Task instructions
A. In the Selsdon column, replace "volunteers" with "helpers" and give the passage starting at "Selsdon’s Christmas Lights have" and ending at "towards the project.".
B. Answer from the Selsdon column:
(i) In which issue will the review of Selsdon's 2017 weather appear?
(ii) To which see was the Addington Village church transferred?
(iii) What was the name of the small airfield near Hamsey Green?
C. List every person named in the Selsdon column.

START Text under study

Selsdon’s Christmas Lights have again prompted many appreciative comments, not least from some who do not live here but are passing through the shopping centre. The display was striking and artistic without being garish.

Many thanks to all those who have helped make this annual event happen and the volunteers who helped with the switch-on celebrations. Also to the traders and individual residents who gave financial contributions towards the project.

It was a pity that our local newspaper failed to include the Selsdon display in their borough-wide coverage. Perhaps next year?

Weather or not?  A review of Selsdon’s weather in 2017 will be made in the February issue. A cursory glance at the statistics suggest a relatively mild winter for the third year running and a disappointing summer with no sustained hot and sunny periods. The sudden cold spell in December came somewhat as a shock when an inch of slush threw our airports and road traffic into a tizzy.

Ecclesiastical Retreats appear to have been popular in our area throughout the nineteenth century. Ted Frith’s piece about Anthony Thorold, one time Bishop of Rochester, who lived in Selsdon House, is one example. (Presumably, that is how Thorold Close in Ashen Vale got its name?)

Then just down the road is the Addington Palace, a pastoral retreat for successive Archbishops of Canterbury, five of whom are remembered by a memorial in the Addington Village churchyard. It is interesting to note that this ancient church was until fairly recently still within the see of Canterbury before being transferred to Southwark.

Kingswood Way. Following the recent article detailing the history of this ancient thoroughfare, friend Sellis has offered some more recent history. Readers of this column will recognise that Sellis is getting a bit long in the tooth so that anything he calls ‘recent’ is really ancient and not modern.

Sellis recalls that the lodge house at the junction of Old Farleigh Road, (named Cosy Corner) was lived in by Mr. Jeal, then the local coal delivery man.  He and his wife ran a small general store in the house. Sellis said that summer walks were always punctuated by calls to stock up on soft drinks, such as Tizer and ginger beer supplemented with ice cream.

Sellis also recalls that most properties had very large gardens and many residents used them as hobby smallholdings with livestock and chickens. At the far end of Kingswood Way, near to Hamsey Green, was a small airfield, name of Gardners. Between the wars this was the base of Sir Alan Cobham’s Flying Circus which performed at airfields displays across the country. Sellis recalls that during the war, the local ATC used this meadow to winch gliders into the air and give the cadets their first experience of flight. The site of the airfield is still to be clearly seen today.

END Text under study
START Material shown

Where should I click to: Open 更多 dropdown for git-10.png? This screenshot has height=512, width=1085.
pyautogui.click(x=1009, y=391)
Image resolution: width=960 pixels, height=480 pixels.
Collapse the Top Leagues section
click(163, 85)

END Material shown
START Material shown

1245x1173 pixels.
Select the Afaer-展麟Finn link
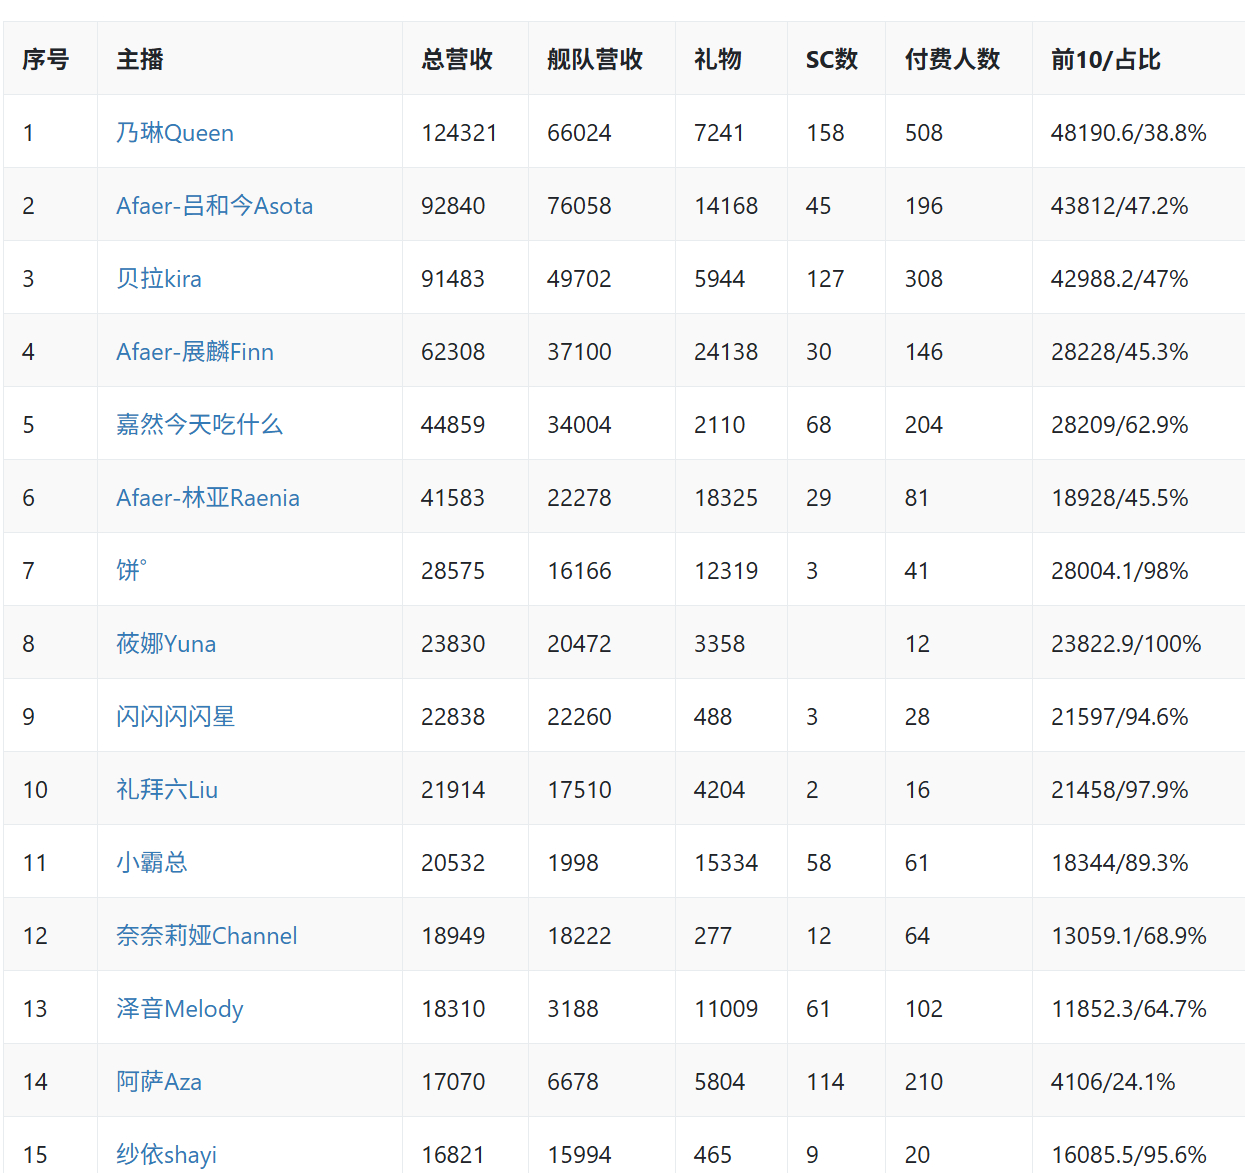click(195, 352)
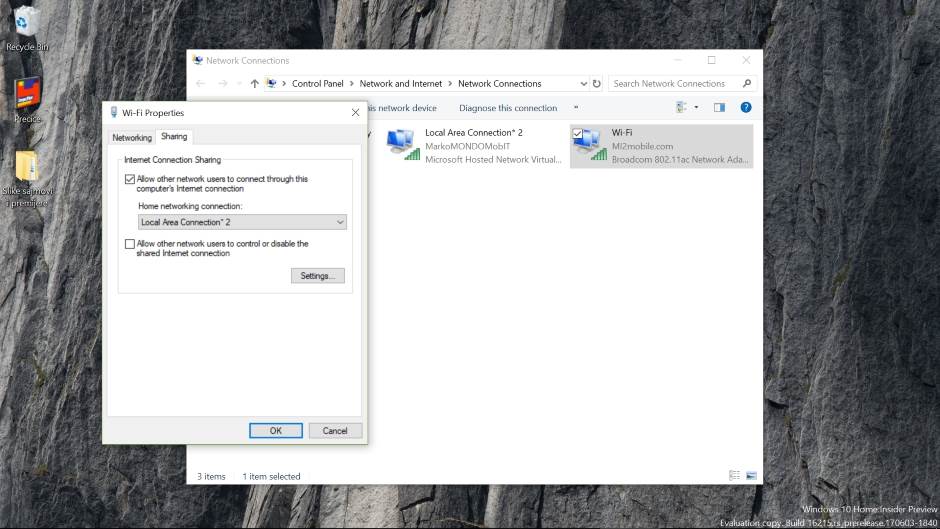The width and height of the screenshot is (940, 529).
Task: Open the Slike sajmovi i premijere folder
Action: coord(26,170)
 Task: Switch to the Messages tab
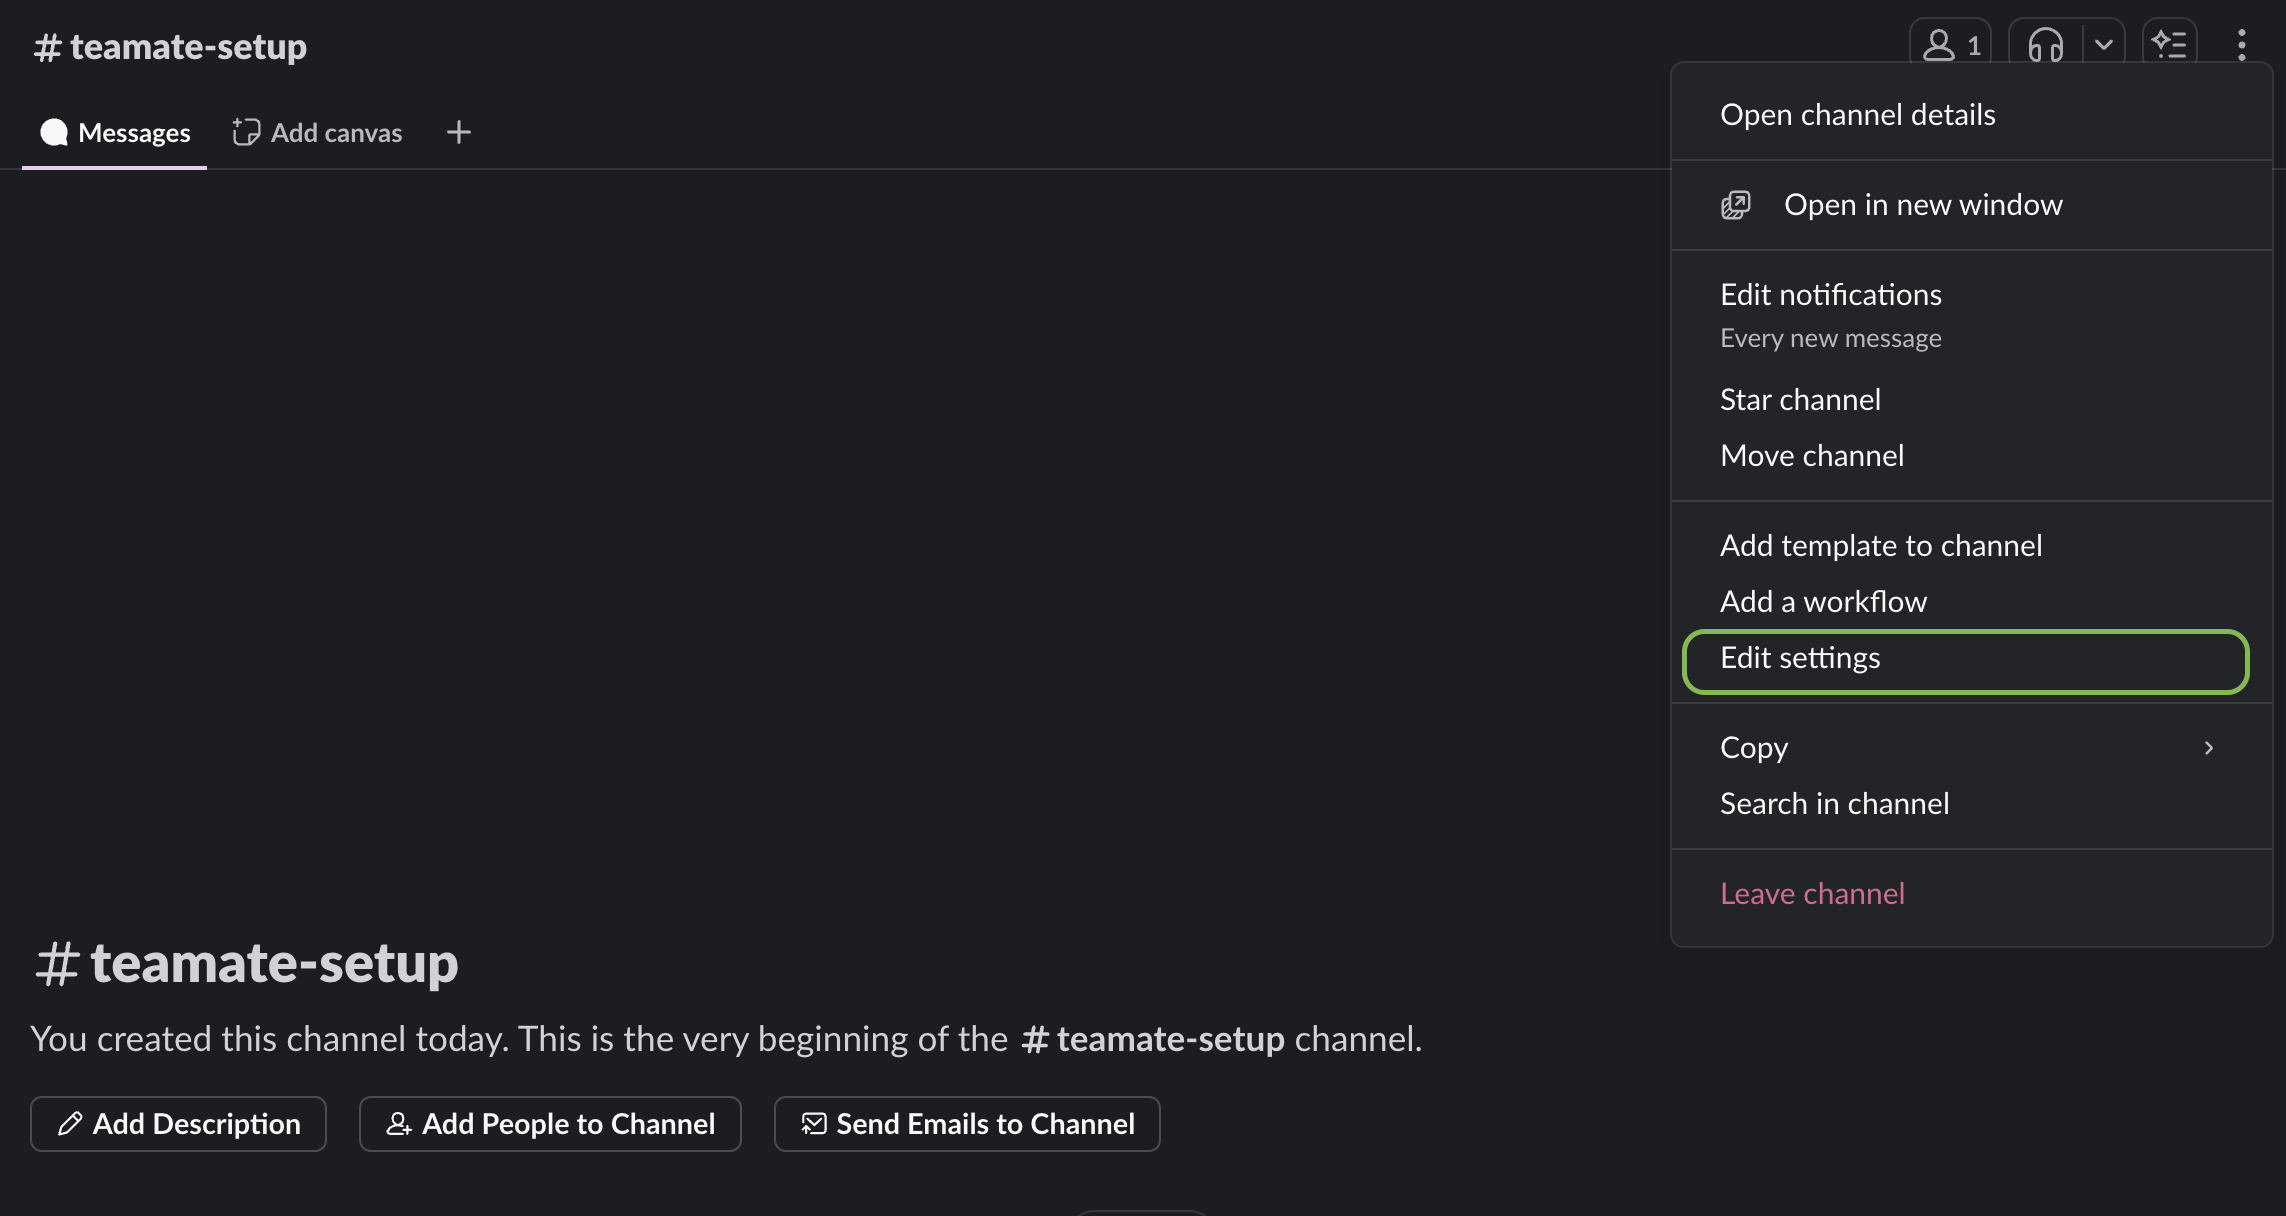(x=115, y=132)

END Material shown

Answers to the tasks
A.
Selsdon’s Christmas Lights have again prompted many appreciative comments, not least from some who do not live here but are passing through the shopping centre. The display was striking and artistic without being garish.

Many thanks to all those who have helped make this annual event happen and the helpers who helped with the switch-on celebrations. Also to the traders and individual residents who gave financial contributions towards the project.

B.
(i) The February issue.
(ii) Southwark.
(iii) Gardners.

C. Ted Frith, Anthony Thorold, Sellis, Mr. Jeal, Sir Alan Cobham